• [Problem details]: Update the lines from the start through the line containing "(x=57, y=141)" by replacing "Search field" with "search box", and reproduce those lines with nothing else changed.

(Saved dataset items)
-- Begin --

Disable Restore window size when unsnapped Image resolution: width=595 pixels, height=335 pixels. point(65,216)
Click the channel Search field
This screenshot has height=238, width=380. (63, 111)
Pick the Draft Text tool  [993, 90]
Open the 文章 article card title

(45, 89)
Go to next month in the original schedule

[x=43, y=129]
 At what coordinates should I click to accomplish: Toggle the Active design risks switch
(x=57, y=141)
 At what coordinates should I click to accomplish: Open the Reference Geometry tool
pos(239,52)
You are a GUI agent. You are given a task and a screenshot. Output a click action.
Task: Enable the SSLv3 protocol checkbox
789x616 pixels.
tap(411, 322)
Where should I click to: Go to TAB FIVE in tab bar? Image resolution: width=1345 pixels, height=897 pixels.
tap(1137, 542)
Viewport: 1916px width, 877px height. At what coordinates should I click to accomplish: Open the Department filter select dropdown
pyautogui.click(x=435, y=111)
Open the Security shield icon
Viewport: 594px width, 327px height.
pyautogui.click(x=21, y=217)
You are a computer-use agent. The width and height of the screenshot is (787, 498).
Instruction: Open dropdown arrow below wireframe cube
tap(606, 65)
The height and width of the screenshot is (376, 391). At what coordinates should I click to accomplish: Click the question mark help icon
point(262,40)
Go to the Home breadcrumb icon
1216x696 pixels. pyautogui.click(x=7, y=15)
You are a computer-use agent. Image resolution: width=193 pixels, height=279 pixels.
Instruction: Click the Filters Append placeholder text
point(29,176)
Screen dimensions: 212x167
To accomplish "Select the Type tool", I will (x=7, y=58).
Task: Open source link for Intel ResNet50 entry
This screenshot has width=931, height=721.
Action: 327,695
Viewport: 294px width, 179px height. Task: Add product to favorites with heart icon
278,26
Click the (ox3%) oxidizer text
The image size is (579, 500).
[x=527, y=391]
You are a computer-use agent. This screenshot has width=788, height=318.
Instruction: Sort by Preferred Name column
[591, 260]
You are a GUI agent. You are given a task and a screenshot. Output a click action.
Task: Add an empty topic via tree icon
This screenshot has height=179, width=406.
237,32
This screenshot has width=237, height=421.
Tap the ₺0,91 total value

-- End --

• [Output for this task]:
Disable Restore window size when unsnapped Image resolution: width=595 pixels, height=335 pixels. point(65,216)
Click the channel search box
This screenshot has height=238, width=380. (63, 111)
Pick the Draft Text tool  [993, 90]
Open the 文章 article card title

(45, 89)
Go to next month in the original schedule

[x=43, y=129]
 At what coordinates should I click to accomplish: Toggle the Active design risks switch
(x=57, y=141)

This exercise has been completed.